**WHAT YOU WILL DO:**
**a)** Answer these from the passage on Brick and Tiny Tina:
(i) How did Brick get over his dog's death?
(ii) Which voice actress was Tiny Tina written for?
(iii) Who was Roland?
**b)** Please write what comes next in the passage on Brick and Tiny Tina, starting after its last sentence.

**SOURCE PASSAGE:**
━━━━━━━━━━

Brick…well, Brick is Brick. He’s a brute with a soft side. Nobody pretends Brick has any pathos. I know, I know, his dog died, but he got over it—mostly through rage. And punching. So so much punching.
Tiny Tina continues to be my favorite character in the series. There is a reason this character was written specifically for voice actress Ashly Burch (besides the fact her brother was lead writer at the time). She imbues the id of a 13-year-old girl, shouting out pop culture references and releasing gleeful cackles of joy as she blows something up. Tina is your average 13-year-old explosives expert. Still, Burch isn’t afraid to give Tina’s a little PTSD when Mordecai falls ill early in the campaign. Her panic and fear are real, the carefree front she puts up all but drops, and she shows genuine concern for one of her moms (Brick and Mordy are unofficially co-parenting her). This all goes back to Assault on Dragon Keep, which was Tina’s way of dealing with the death of Roland, the former leader of the Crimson Raiders, and the person whose legacy Lilith is trying to live up to.

━━━━━━━━━━

**SUPPLIED INFORMATION:**
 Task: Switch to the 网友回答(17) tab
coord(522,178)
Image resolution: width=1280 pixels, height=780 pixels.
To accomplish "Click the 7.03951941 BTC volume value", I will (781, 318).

━━━━━━━━━━

**OUTPUTS IN ORDER:**
**a)**
(i) Mostly through rage and punching.
(ii) Ashly Burch.
(iii) The former leader of the Crimson Raiders, whose legacy Lilith is trying to live up to.

**b)**
With all the character work so well done, it’s still not a surprise the story isn’t all that compelling. Hector (whom we’ve never met before) is the main bad guy in this, and his plan is to create a new Pandora, mostly through excessive use of aggressive plant life. In true Borderlands fashion, they explain the plan and then question the logic of it almost immediately afterwards—in the writing world we call this lampshading. However, anyone that played through the original game knows the story is secondary to the characters and their relationships with each other.
Along the way, I found little Easter eggs hidden in the game. That’s the joy of the newer Borderlands games, there are always little touches everywhere.
For example, in the mission where you’re to meet up with Mordecai, you arrive at his waypoint location but he’s not there. To the left on the rocks, there is a hand-drawn map. I chuckled. In BL2, Mordy is camped out in a mountain, and to his left, on the rock wall, there is a hand-drawn map there as well. That’s something not everyone will notice, but those who do will appreciate it.
As far as world-building, these games always do a great job adding flourishes and tidbits that show that the designers know players will often look for little extras, and the mostly diligent Vault Hunters will not be disappointed on that front.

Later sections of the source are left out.